7. Our Priest/Pastor shall be present to bless and/or baptize (our Child) once breathing and stabilization is established. (Our child) is not to be removed from any life support machines without being baptized and/or blessed.
8. If any personnel are available, we would appreciate their help in taking photos of (our Child). We will provide a camera.
9. We want (our Child) thoroughly checked and treated by the appropriate specialists to confirm that (our Child) does in fact have Limb Body Wall Complex and to clarify where each abnormality exists.
10. We realize that (our Child) may have special needs, and we know his/her chances of survival are in question. However, he/she shall not be denied any medical care just because he/she has been diagnosed with Limb Body Wall Complex. If (our Child) dies, it will not be due to denial of medical care because of a personal opinion about “quality of life” issues by any medical staff.
11. We would like to have a nurse or social worker present to periodically deliver news to any waiting family members.
12. We request that (Dad) accompany (our Child) from the delivery room to the NICU, and that he is present when they prepare (our Child) for any surgery immediately needed, in case (our Child) dies.
13. After (our Child) is removed from the delivery room, (Mom) would like to be moved to a private room away from other new moms, who may have their babies in their room.
14. If (our Child) dies in the delivery room, we request as much time as we need to be alone with (our Child).
15. If (our Child) dies in or on the way to the NICU or to surgery, we would like (Dad) to inform (Mom), and for (Dad) bring child back to (Mom) as soon as possible.
16. In the case of (our Child’s) death:
Please give us privacy without abandoning us.
Please allow any waiting family or friends to enter the room, regardless of age, at our request.
Please help us to bathe and dress (our child), and perform any post-mortem care if we request your assistance.
Please help us to take photographs.
Please call Now I Lay Me Down To Sleep @ (local photographer‘s #)
We would like to have as much time with (our baby) as possible.
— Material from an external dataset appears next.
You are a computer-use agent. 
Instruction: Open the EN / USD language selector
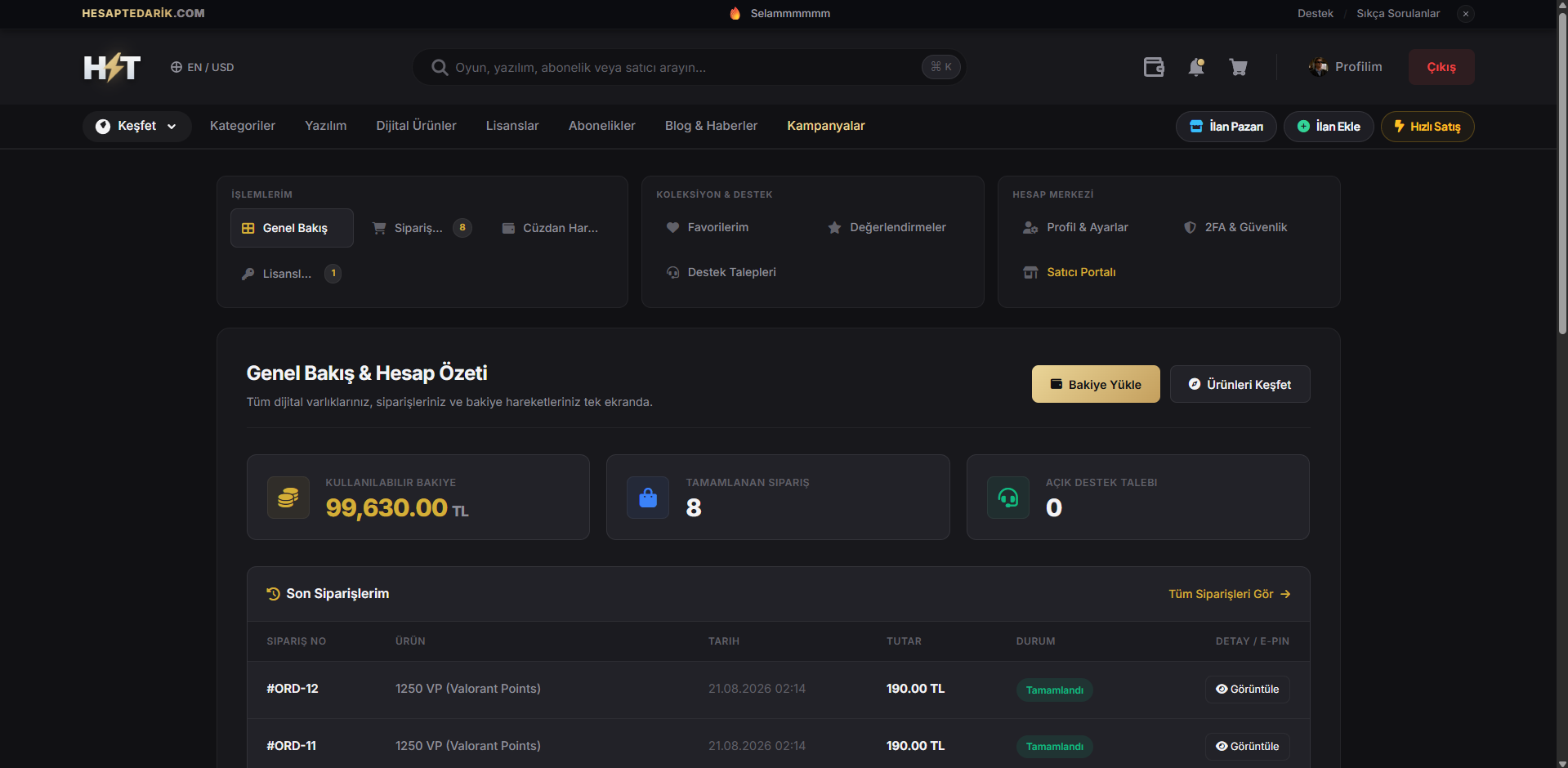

When we have decided that we are ready to say goodbye, we will call our funeral home to come and retrieve his/her body.
We do/do not want an autopsy
We would like the forms for a birth certificate, social security number and death certificate. (Mom and Dad) will fill out these forms.
17. We would like the following items:
Leads and wires
Hand and Footprints
Locks of hair
18. At any time, we the parents, (Mom and Dad Jones) have the right to make or change any and all decisions for (our Child’s) care. Thank you for working with us in hopes for the survival of our son/daughter. This has been a difficult journey for us; we appreciate all that have decided to help us try to create a miracle, and who have decided to work towards giving (our Son/Daughter) a chance to live a long and wonderful life no matter how special he/she may be
This is a sample birth plan if you would like to seek aggressive medical intervention for your child. These are just guidelines to help you on your way to making your child's birth as easy as possible. You should alter them to suit your personal preferences.
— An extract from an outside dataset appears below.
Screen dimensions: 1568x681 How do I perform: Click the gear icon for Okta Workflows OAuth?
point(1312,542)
Please note that stories of survival are anecdotal at this point, and babies with LBWC will most likely pass away shortly after birth, if not during the birthing process. The inclusion of this birth plan in no way indicates that there is a set protocol for ensuring the life of a baby with LBWC, and this option should be discussed with your healthcare provider and a neonatologist in order to mitigate any potential, unnecessary suffering on your baby's part.
With LBWC, it is advised that you have a birth plan ready by about 24 weeks, due to the fact that babies with LBWC are often born early.
Please understand that even in the best of circumstances, you may not be able to follow your birth plan to completion. There are many variables that can affect the birth of a "typical" baby, and LBWC babies are anything but typical.